Each line that includes "agent" must be copied from the records.

Collected data
BEGIN

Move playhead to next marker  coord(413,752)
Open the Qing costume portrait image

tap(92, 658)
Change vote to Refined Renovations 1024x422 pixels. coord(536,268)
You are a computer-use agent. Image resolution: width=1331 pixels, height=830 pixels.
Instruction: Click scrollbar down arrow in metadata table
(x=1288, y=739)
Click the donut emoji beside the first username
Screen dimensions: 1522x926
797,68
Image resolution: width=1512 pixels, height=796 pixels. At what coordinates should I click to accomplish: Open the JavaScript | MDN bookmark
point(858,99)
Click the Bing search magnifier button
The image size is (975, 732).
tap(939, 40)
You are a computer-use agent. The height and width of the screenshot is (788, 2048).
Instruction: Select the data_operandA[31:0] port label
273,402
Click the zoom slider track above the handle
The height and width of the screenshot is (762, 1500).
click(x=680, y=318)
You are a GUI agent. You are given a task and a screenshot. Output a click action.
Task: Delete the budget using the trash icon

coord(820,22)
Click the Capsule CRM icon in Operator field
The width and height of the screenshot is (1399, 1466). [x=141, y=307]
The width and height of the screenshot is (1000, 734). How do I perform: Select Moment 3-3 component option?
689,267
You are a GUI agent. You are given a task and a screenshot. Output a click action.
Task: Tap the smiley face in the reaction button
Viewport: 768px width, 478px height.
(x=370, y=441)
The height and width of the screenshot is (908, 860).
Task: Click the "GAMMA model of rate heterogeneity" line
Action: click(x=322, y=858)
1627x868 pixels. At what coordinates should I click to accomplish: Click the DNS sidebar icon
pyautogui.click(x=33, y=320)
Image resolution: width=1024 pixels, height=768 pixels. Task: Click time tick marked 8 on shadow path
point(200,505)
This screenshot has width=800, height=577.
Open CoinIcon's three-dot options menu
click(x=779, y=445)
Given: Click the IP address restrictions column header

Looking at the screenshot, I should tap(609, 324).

END

**Solution to this exercise**
You are a computer-use agent. Image resolution: width=1331 pixels, height=830 pixels.
You are a computer-use agent. The height and width of the screenshot is (788, 2048).
You are a GUI agent. You are given a task and a screenshot. Output a click action.
You are a GUI agent. You are given a task and a screenshot. Output a click action.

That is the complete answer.